‘I suppose—I wanted to spare myself,’ she said, with a faint quiver of a smile.
‘Mother,’ cried John, ‘I will take it for granted. Why should you make yourself wretched on my account? And, after all, when the fact is once allowed, what does it matter? I know all that I need to know—now.’
‘Perhaps you are right, John. You know what I would have died to keep from your knowledge, if it were not folly and nonsense to use such words. Much, much would be spared in this world if one could purchase the extinction of it by dying. I know that very well: it is a mere phrase.’
He made no reply, but watched with increasing interest the changes in her face.
‘It was thought better you should not know. What good could it have done you? A father dead is safe; he seems something sacred, whatever he may have been in reality. I thought, I don’t shrink from the responsibility, that it was better for you; and my father agreed with me, John.’
‘Grandmother did not,’ he said, quickly; ‘now I know what she meant.’
‘Then,’ she said, ‘now that you know, you can judge between us.’
She made no appeal to his affection. She was not of that kind. And John was sufficiently like her to pause, not to utter the words that came to his lips. He seemed once more to see himself in his boyhood, so full of ambition and pride and confidence. After awhile he said,
‘It is much for me to say, but I think I approve. If it is hard upon me as a man, what would it have been when I was a boy?’

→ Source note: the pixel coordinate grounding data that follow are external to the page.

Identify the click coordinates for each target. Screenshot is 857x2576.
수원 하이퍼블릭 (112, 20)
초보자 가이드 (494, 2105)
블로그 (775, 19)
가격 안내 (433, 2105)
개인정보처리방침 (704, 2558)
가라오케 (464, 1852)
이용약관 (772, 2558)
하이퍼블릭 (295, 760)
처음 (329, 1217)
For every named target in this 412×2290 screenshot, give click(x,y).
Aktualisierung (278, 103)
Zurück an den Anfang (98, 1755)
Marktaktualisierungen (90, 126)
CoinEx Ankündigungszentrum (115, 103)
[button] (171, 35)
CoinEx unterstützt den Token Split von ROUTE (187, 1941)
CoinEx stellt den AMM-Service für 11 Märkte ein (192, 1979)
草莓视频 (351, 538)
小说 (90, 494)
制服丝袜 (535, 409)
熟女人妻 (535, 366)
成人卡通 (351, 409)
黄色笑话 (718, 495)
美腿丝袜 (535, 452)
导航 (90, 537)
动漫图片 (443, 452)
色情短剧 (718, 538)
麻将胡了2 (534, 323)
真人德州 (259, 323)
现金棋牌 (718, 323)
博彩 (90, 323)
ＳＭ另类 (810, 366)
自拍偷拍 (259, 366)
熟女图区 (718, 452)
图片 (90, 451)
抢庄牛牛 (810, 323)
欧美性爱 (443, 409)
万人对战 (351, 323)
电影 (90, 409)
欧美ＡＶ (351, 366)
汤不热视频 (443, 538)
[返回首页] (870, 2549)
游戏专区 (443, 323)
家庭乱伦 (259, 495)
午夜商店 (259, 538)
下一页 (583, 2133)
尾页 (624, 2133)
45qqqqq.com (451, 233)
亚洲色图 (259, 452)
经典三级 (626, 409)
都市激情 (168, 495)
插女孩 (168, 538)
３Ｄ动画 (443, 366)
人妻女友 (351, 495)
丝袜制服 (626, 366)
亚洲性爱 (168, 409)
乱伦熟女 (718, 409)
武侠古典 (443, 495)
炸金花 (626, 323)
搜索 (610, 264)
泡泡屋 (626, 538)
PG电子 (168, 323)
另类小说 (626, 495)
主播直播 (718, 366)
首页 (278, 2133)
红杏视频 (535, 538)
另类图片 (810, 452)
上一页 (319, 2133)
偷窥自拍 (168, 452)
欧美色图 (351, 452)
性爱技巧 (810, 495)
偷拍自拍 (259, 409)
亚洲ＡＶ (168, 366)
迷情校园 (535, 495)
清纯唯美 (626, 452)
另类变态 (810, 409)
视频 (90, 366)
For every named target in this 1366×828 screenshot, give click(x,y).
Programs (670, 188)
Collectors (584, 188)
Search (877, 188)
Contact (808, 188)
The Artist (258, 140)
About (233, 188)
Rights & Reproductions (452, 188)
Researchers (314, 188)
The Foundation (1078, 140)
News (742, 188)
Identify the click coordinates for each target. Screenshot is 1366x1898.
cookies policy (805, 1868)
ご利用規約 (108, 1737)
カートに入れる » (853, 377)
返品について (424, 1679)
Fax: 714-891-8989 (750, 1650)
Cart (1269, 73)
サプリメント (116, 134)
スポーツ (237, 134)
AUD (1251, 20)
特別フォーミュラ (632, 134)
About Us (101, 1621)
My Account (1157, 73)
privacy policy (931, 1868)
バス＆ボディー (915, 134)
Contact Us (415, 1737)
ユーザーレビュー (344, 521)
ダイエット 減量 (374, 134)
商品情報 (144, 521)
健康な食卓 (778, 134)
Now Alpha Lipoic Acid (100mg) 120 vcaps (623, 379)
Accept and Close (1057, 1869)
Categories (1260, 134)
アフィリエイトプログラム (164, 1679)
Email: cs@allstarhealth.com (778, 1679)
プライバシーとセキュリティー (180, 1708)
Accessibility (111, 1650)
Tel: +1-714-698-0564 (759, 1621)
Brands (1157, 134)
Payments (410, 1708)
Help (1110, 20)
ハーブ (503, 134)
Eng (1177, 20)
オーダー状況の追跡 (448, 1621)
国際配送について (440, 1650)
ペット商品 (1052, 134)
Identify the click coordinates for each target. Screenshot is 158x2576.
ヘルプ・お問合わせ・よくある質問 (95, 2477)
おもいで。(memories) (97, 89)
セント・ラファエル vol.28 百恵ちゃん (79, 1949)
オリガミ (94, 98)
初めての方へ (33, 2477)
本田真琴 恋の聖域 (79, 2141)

‘I am glad,’ she said, ‘that you see it in that light;’ and then she paused, as if concluding that part of the subject. She resumed again, after a moment: ‘I took every precaution. We disappeared from the place, and changed our name. My father and mother changed their home, broke the thread—I left no clue that I could think of.’ She stopped again and cleared her throat, and said, with difficulty, ‘Does he think he has any clue?’